If the modification order is granted, then the firm will be given until January 8, 2024 to comply with a designated subset of the rules.

Which rules are the sticklers?

According to the FCA, the challenges faced by firms have been concentrated on “back-end” issues that require new coding for additional mandated features.

Such features include personalised risk warnings, 24-hour cooling-off periods and client categorisation and appropriateness assessments.

“These rules require significant system builds and operational changes,” said the FCA. “In contrast, the ‘front-end’ financial promotions are more straightforward to implement.”

Based on the feedback it received from industry, the FCA said that firms have “under-appreciated” the “broad scope” and nature of the crypto-asset promotions regime.

For example, the regime covers not only traditional advertising material, but also applies to how firms communicate with customers via apps, websites and social media.

“Firms were not sufficiently considering how certain rules apply to the specifics of the crypto-asset services they provide,” said the FCA.

“In particular, how their risk summaries and appropriateness assessments should be tailored to the specific crypto-assets being promoted.”

As such, the FCA has published new guidance for all firms, in which it sets out the “good and bad practices” it has observed in the run-up to the introduction of the new rules.

No change to other deadlines

The FCA noted that the original deadline will still apply to the rest of the provisions in the crypto-asset promotions regime.

These include rules related to risk warnings, risk summaries and a ban on “incentives to invest”, such as “refer a friend” bonuses.

Firms are also required to ensure that all promotions are “fair, clear and not misleading”.

Travel Rule traffic jam

In addition to the demands of the promotions regime, the FCA said that these challenges have been “compounded” by the Travel Rule that came into force on September 1, 2023.

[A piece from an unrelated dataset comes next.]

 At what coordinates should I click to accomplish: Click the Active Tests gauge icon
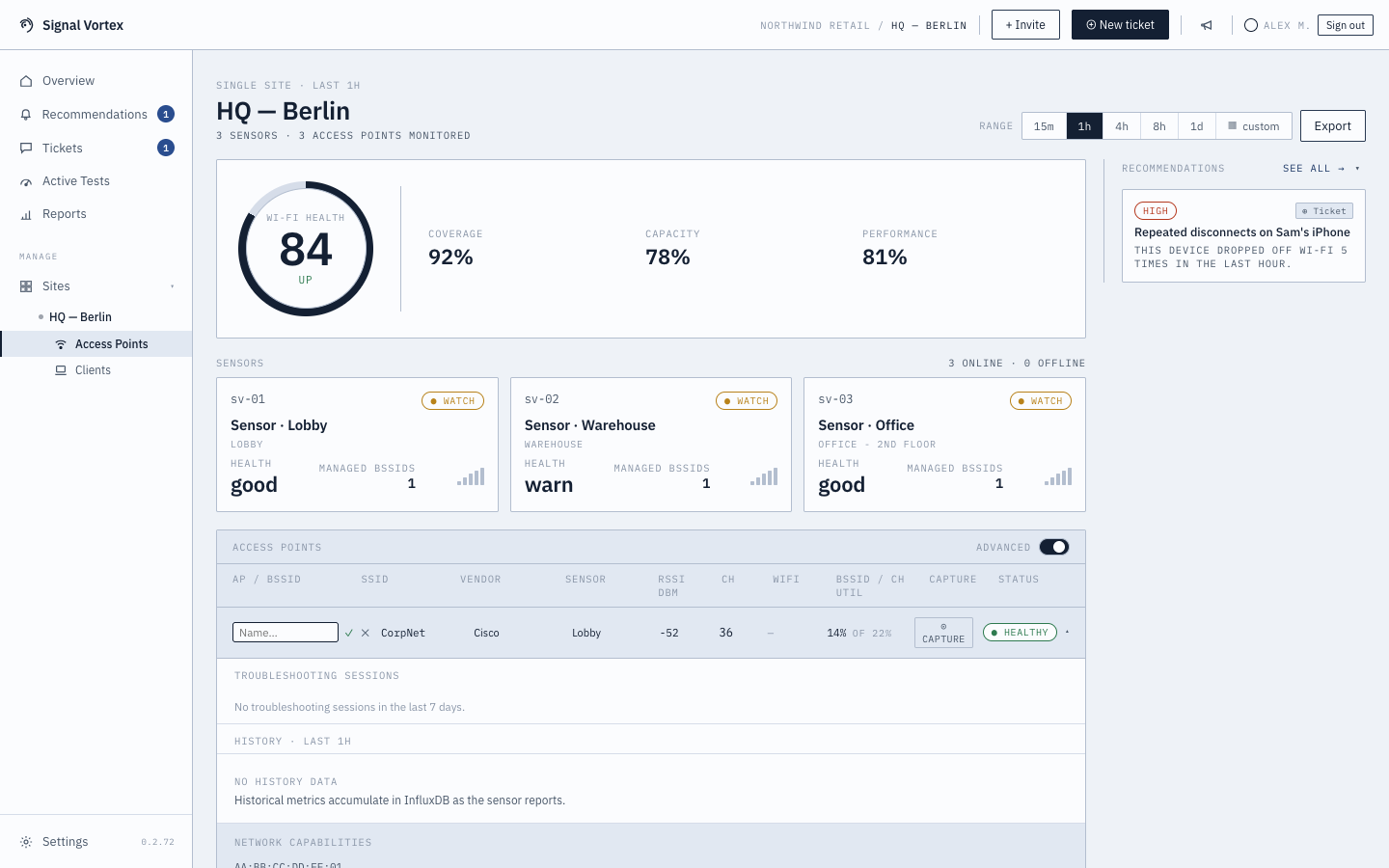pos(26,181)
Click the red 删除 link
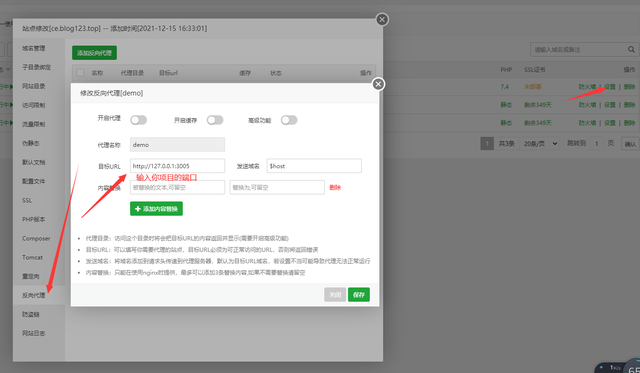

As covered by Vixio, the Travel Rule requires that all crypto-asset service providers collect, verify and store identifying details of both senders and recipients in crypto transactions.

“Given the earlier implementation date, we understand firms have prioritised compliance with the Travel Rule,” said the FCA.

The introduction of the Travel Rule has meant that firms in global group structures have had to make “significant changes” to their business to comply with the UK legislation, the FCA added.

Last month, for example, PayPal became the first such firm to hit pause on all of its crypto services in the UK, citing difficulties complying with upcoming regulations.

“We’re taking this measure in response to new rules enacted by the UK Financial Conduct Authority (FCA) that require crypto firms to implement additional steps before customers can purchase crypto,” PayPal said in an email to customers.

PayPal will disable all crypto service in the UK on October 1, likely for a period of three months.

Similarly, trade association Crypto UK said the requirement for UK-specific risk warnings will be difficult for global firms to comply with.

“Instead, we would ask that the guidance include the provision of standardised examples that could be acceptable by the FCA for use in the UK and across several English language jurisdictions,” it said.

Crypto UK added that, in the context of social media, the crypto-asset promotion rules are even more restrictive than those applied to gambling firms.

“We know that, as an example, gambling does not receive as heavy restrictions on social media,” it said.

“Providers must go through an onboarding process and must have a gambling licence. They are then free to publish gambling content — with a simple age & responsibility disclaimer.

“Is there scope for a similar approach to be considered for the crypto-asset sector?"

Lack of engagement

On the whole, however, the FCA said it has been “disappointed” by the lack of engagement from overseas and unregistered firms ahead of the original deadline.

Some of the world’s largest crypto-asset trading platforms, including Binance, fall into this category.

“We are concerned that many of these firms will be unable to comply with the regime and will therefore be committing a criminal offence if they continue promoting crypto-assets to UK consumers,” it said.

The FCA said it will take “robust action” against firms illegally promoting to UK consumers, including by blocking or removing promotions from apps, websites and social media platforms, and potentially through enforcement action.